> **Supplied passage**
'''
AGCO Regional Net Sales (in millions)

Three Months Ended December 31,   2014     2013     % change from 2013   % change from 2013 due to currency translation(1)
North America $ 549.2   $ 658.1   (16.5 )% (1.0 )%
South America 414.6 461.7 (10.2 )% (12.4 )%
Europe/Africa/Middle East 1,374.7 1,602.9 (14.2 )% (8.1 )%
Asia/Pacific 146.7   137.0   7.1 % (5.6 )%
Total $ 2,485.2   $ 2,859.7   (13.1 )% (7.0 )%
 
Years Ended December 31, 2014   2013   % change from 2013

% change from 2013 due to currency translation(1)

North America $ 2,414.2 $ 2,757.8 (12.5 )% (0.9 )%
South America 1,663.4 2,039.7 (18.4 )% (8.8 )%
Europe/Africa/Middle East 5,158.5 5,481.5 (5.9 )% (0.7 )%
Asia/Pacific 487.6   507.9   (4.0 )% (2.6 )%
Total $ 9,723.7   $ 10,786.9   (9.9 )% (2.4 )%
(1) See Footnotes for additional disclosures

North America

Excluding the negative impact of currency translation, net sales in the North American region declined 11.5% in the full year of 2014 compared to the same period in 2013. The most significant decreases were in high-horsepower tractors and implements, with growth in small tractor sales and hay tools partially offsetting the declines. Lower sales and production volumes and a weaker sales mix contributed to a reduction in income from operations of $106.7 million for the full year of 2014 compared to the same period in 2013.

South America

Net sales, excluding unfavorable currency translation impacts, decreased 9.6% in AGCO’s South American region in the full year of 2014 compared to the same period in 2013. Softer market demand and reduced sales in Brazil produced nearly all of the decrease. Income from operations decreased $78.7 million for the full year of 2014 compared to the same period in 2013 due to lower sales and production volumes, as well as a weaker mix of sales.

Europe/Africa/Middle East

Net sales in EAME decreased 5.2% in the full year of 2014 compared to the full year of 2013, excluding the impact of unfavorable currency translation due to softer end-market demand. Sales declines in France and Germany were partially offset by growth in Africa and Turkey. Operating income decreased $58.0 million in the full year of 2014 compared to the same period in 2013. The negative impact of reduced production levels and a weaker sales mix were partially offset by cost reduction initiatives.

Asia/Pacific

AGCO’s Asia/Pacific net sales decreased 1.4% in the full year of 2014 compared to the full year of 2013, excluding the negative impact of currency translation. Income from operations in the Asia/Pacific region declined $12.0 million in the full year of 2014, compared to the same period in 2013, due to lower sales and increased market development costs in China.
'''
> **Input for this task**
'''
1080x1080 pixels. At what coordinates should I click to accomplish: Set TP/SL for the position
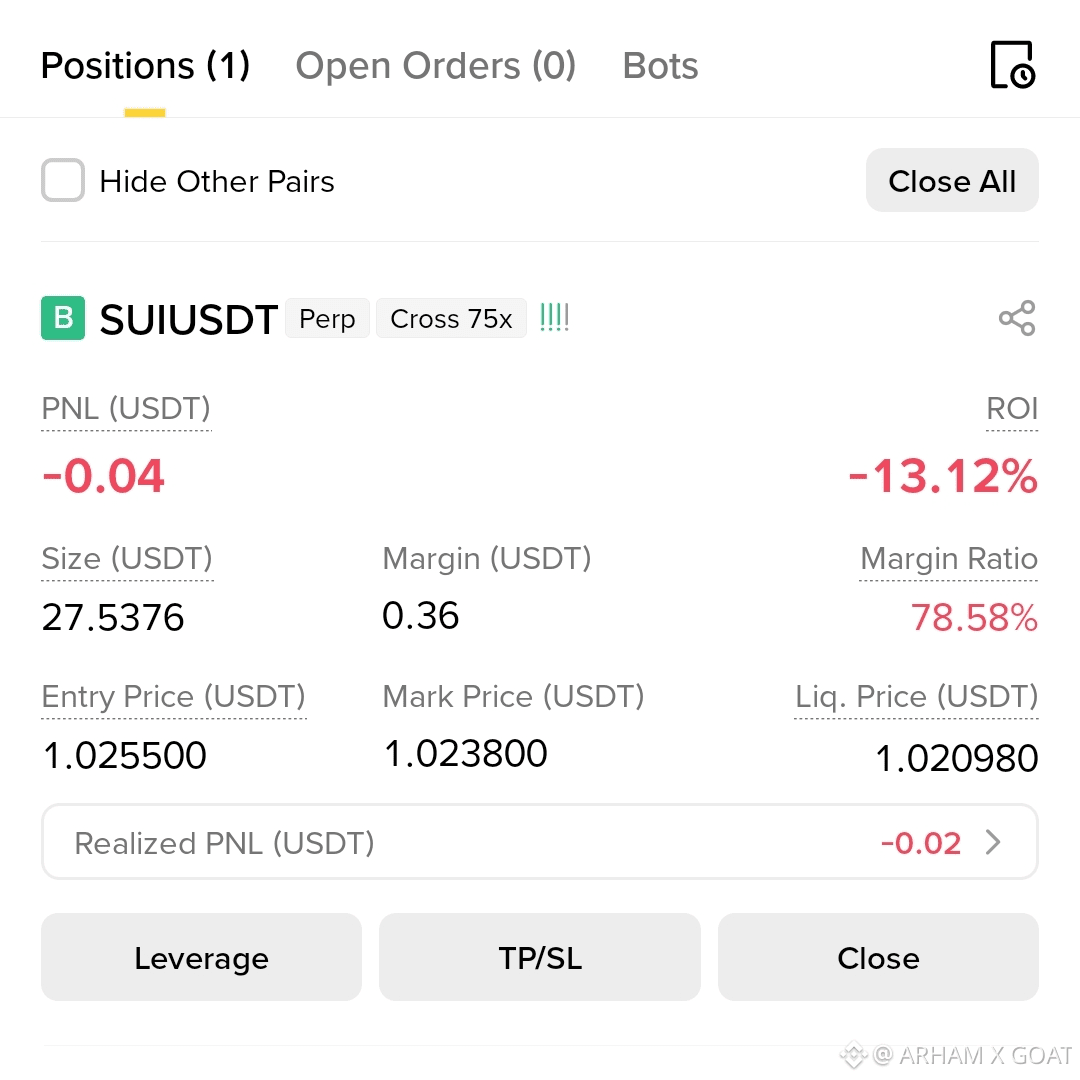point(540,957)
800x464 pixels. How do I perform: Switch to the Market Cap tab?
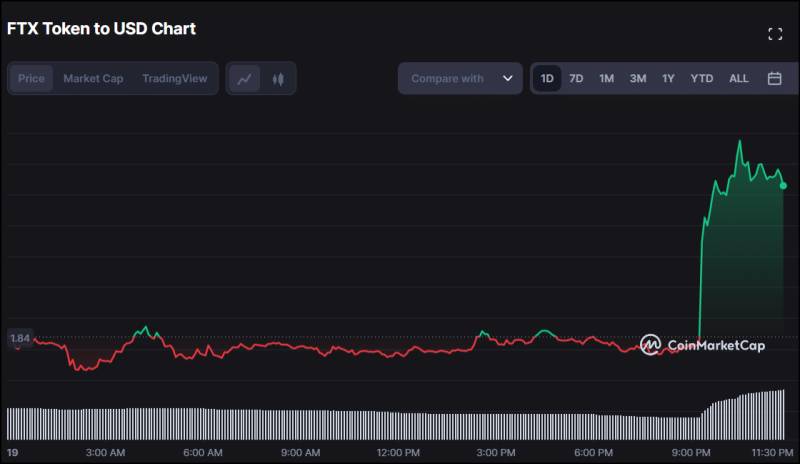[x=93, y=79]
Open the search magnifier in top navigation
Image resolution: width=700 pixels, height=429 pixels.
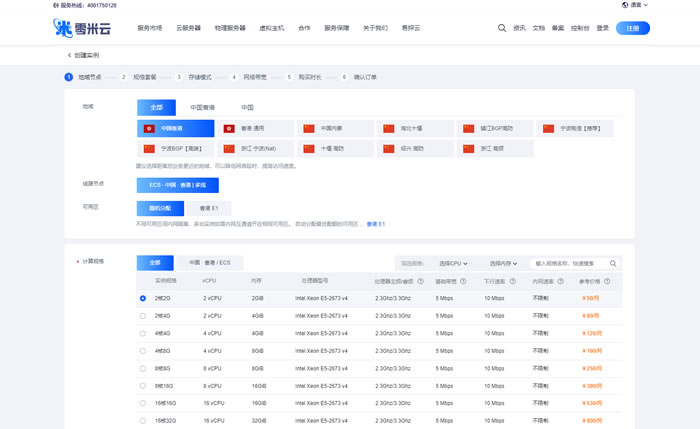point(502,28)
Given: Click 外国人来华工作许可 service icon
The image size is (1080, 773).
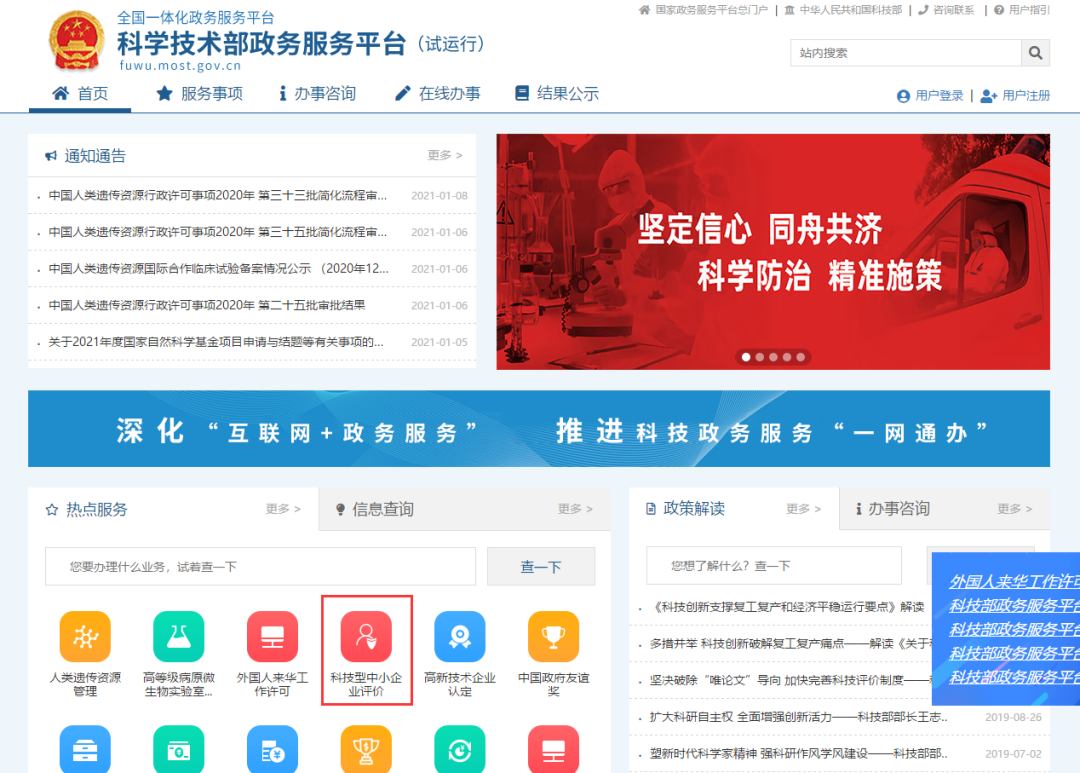Looking at the screenshot, I should point(272,636).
'''
> **Written tasks**
1. According to the AGCO regional net sales passage, what caused nearly all of the decrease in South American net sales?
2. Express every line of the records above as a Markdown table with the columns Row and Line, numbering the rows and omitting blank lines. Leave the pictures out of the answer.

> **The solutions**
1. Softer market demand and reduced sales in Brazil.

2.
| Row | Line |
|---|---|
| 1 | 1080x1080 pixels. At what coordinates should I click to accomplish: Set TP/SL for the position |
| 2 | point(540,957) |
| 3 | 800x464 pixels. How do I perform: Switch to the Market Cap tab? |
| 4 | [x=93, y=79] |
| 5 | Open the search magnifier in top navigation |
| 6 | Image resolution: width=700 pixels, height=429 pixels. |
| 7 | point(502,28) |
| 8 | Given: Click 外国人来华工作许可 service icon |
| 9 | The image size is (1080, 773). |
| 10 | Looking at the screenshot, I should point(272,636). |